# PROBLEM TO WORK ON
Though the records contain pictures, copy none of them; repeat exactly the lines from the one with "1170x869 pixels. How" to the end.

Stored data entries
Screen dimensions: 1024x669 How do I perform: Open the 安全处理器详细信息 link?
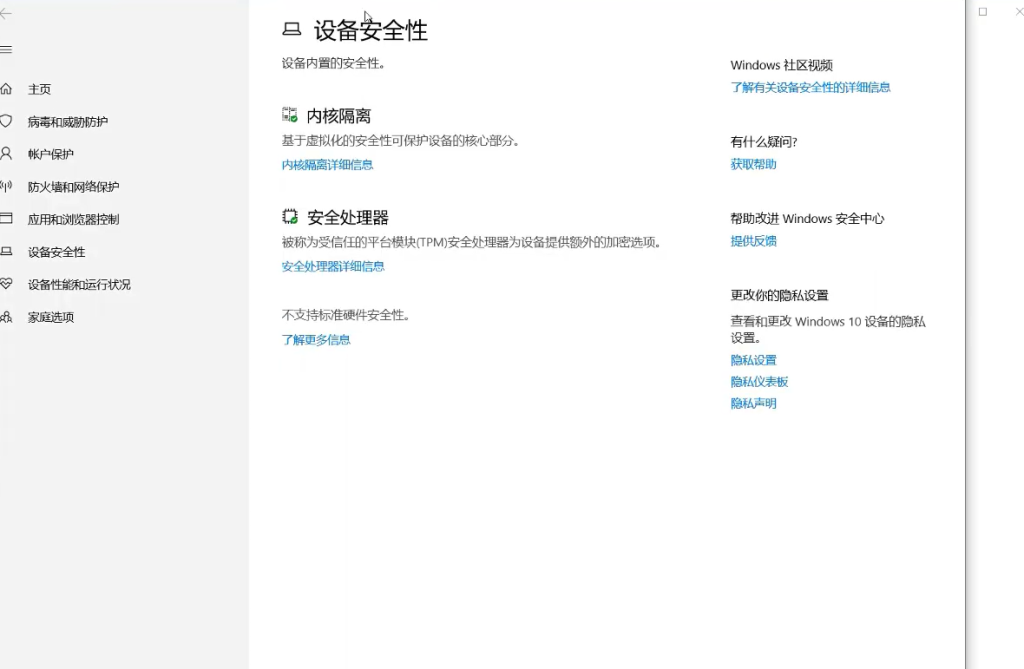click(333, 267)
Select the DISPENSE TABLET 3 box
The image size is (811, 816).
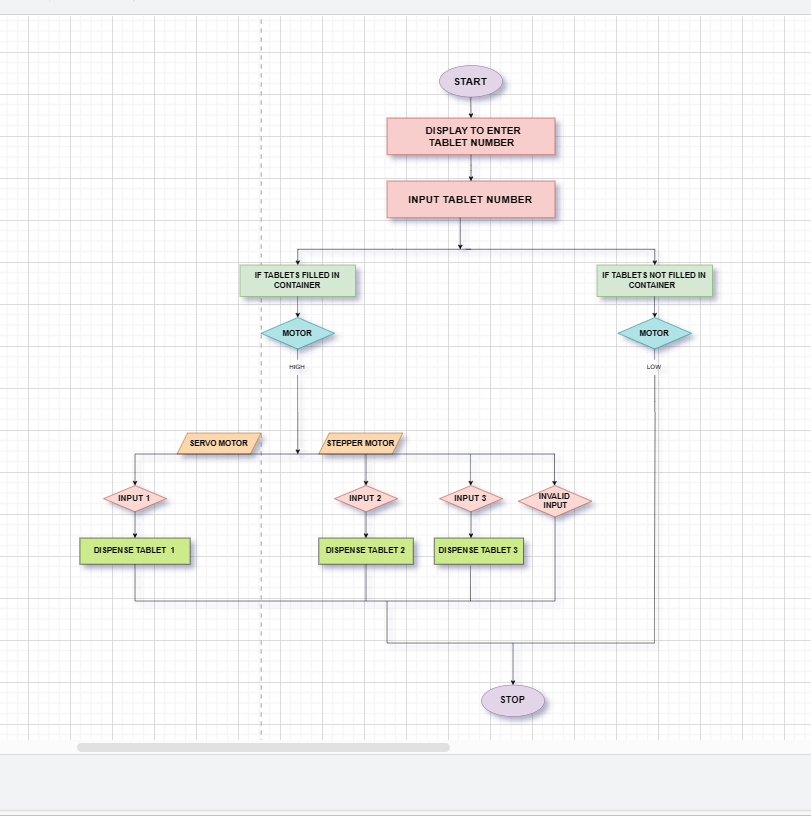pos(479,549)
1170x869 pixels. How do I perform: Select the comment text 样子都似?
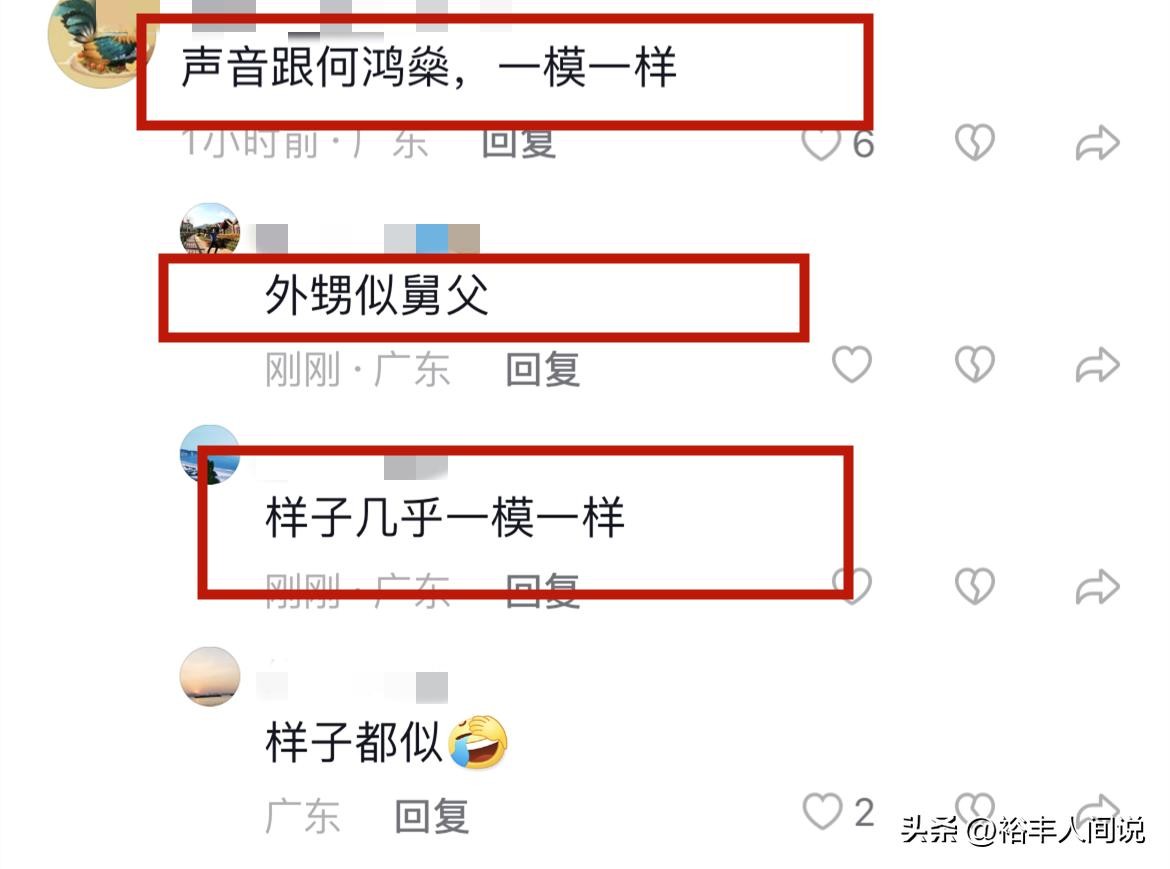[354, 743]
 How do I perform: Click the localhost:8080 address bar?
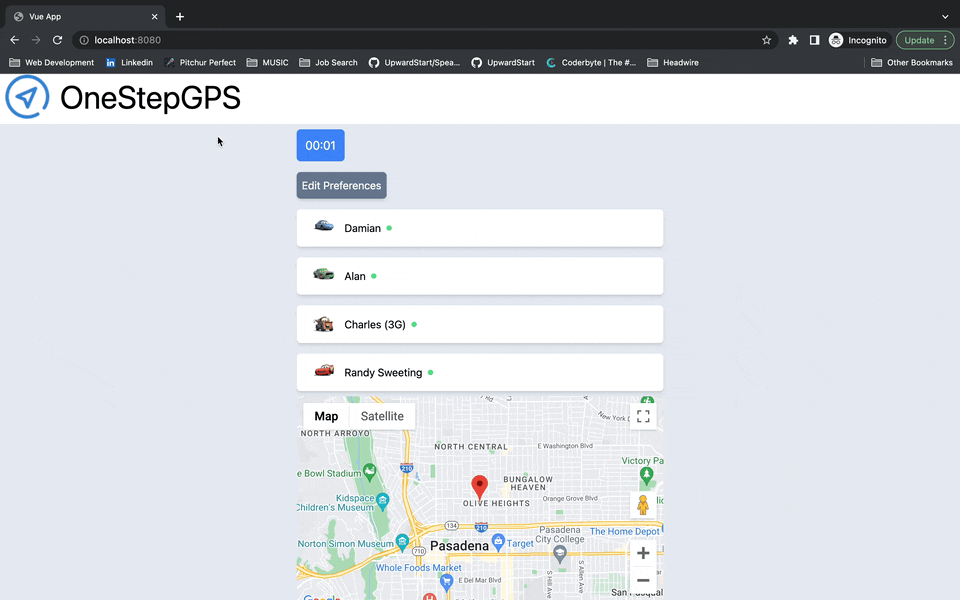(400, 40)
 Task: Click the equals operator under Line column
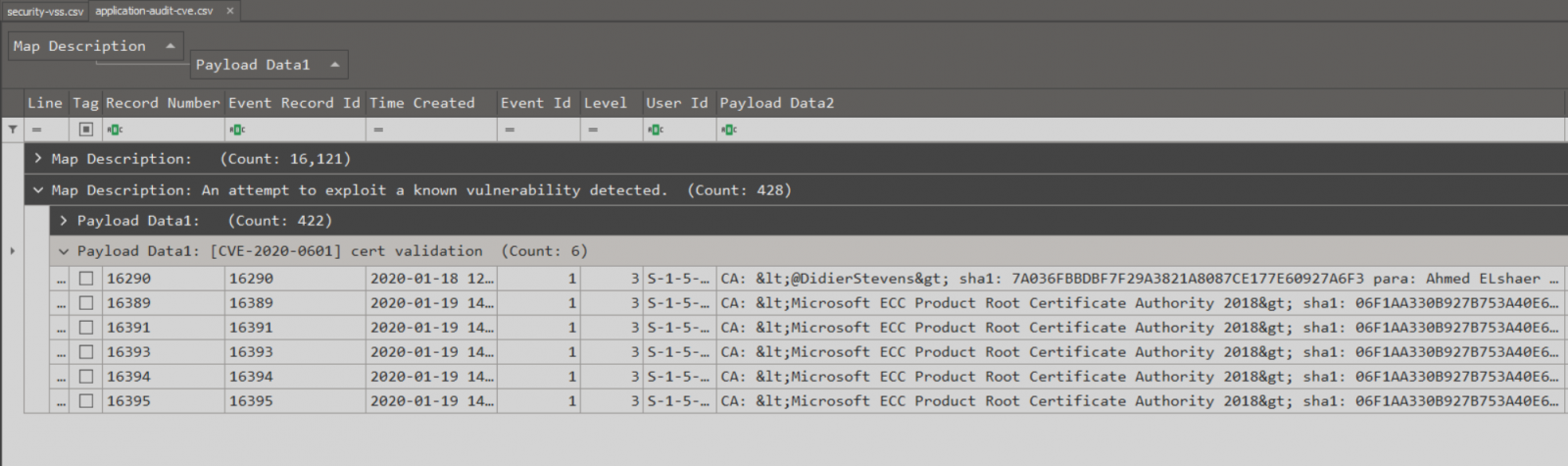tap(36, 129)
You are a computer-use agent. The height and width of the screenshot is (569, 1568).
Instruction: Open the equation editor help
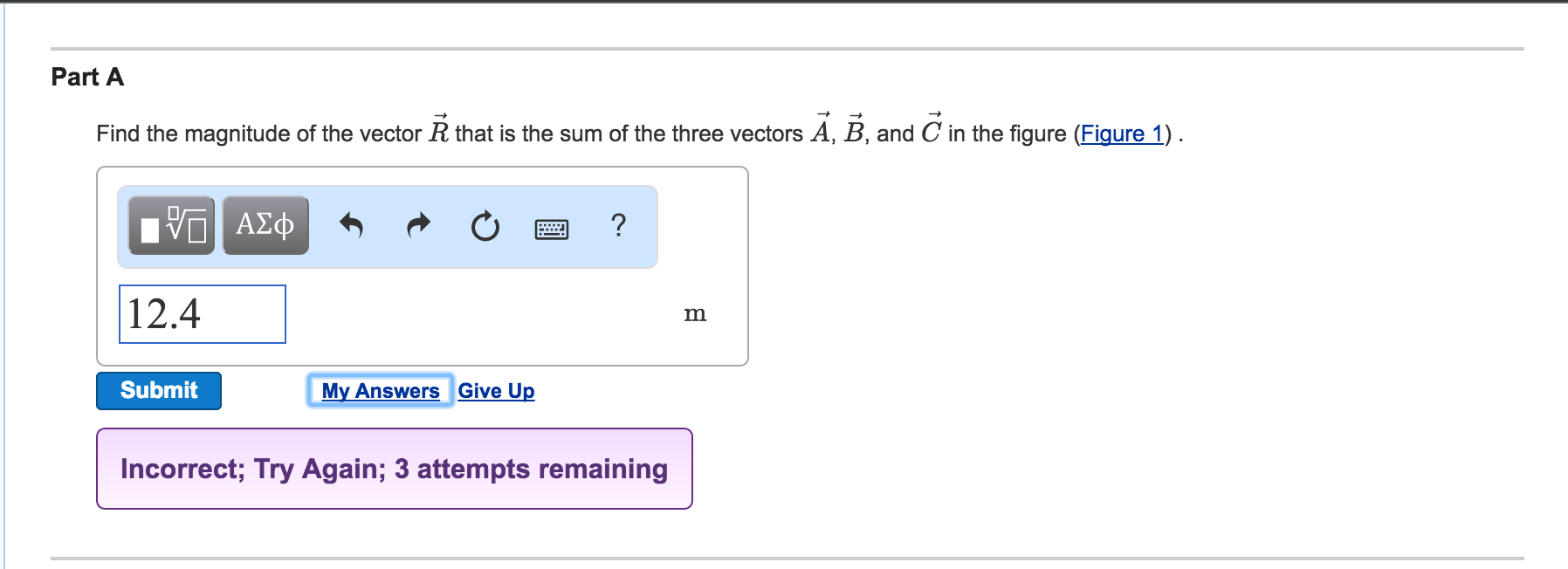[x=618, y=227]
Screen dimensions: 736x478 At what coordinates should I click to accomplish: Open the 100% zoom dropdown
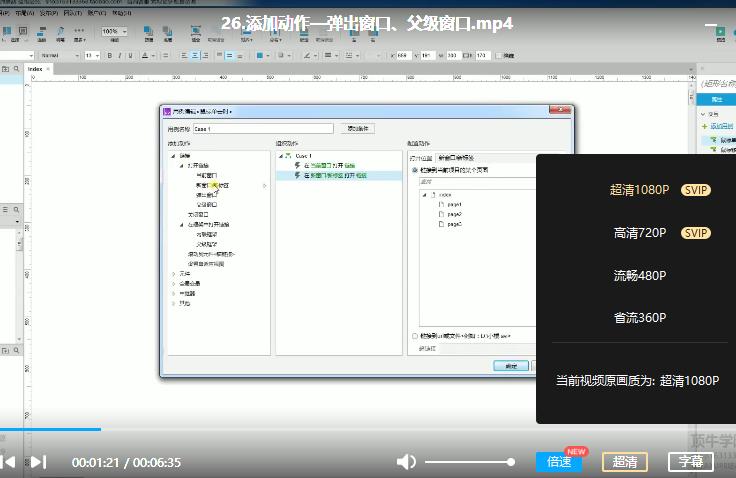click(114, 32)
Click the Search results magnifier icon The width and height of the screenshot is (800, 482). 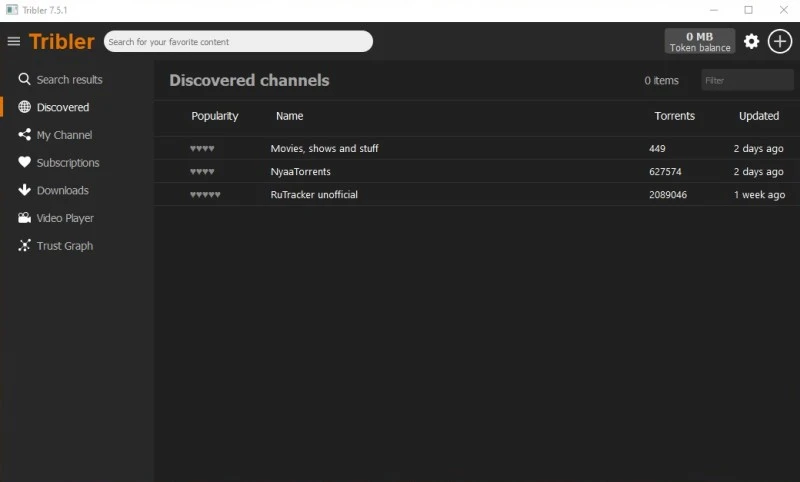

# WRITTEN SOLUTION
1170x869 pixels. How do I perform: Select the comment text 样子都似?
[354, 743]
 How do I perform: Click the localhost:8080 address bar?
(400, 40)
 Task: Click the equals operator under Line column
tap(36, 129)
You are a computer-use agent. The height and width of the screenshot is (569, 1568).
Instruction: Open the equation editor help
[x=618, y=227]
Screen dimensions: 736x478 At what coordinates should I click to accomplish: Open the 100% zoom dropdown
click(114, 32)
Click the Search results magnifier icon The width and height of the screenshot is (800, 482). 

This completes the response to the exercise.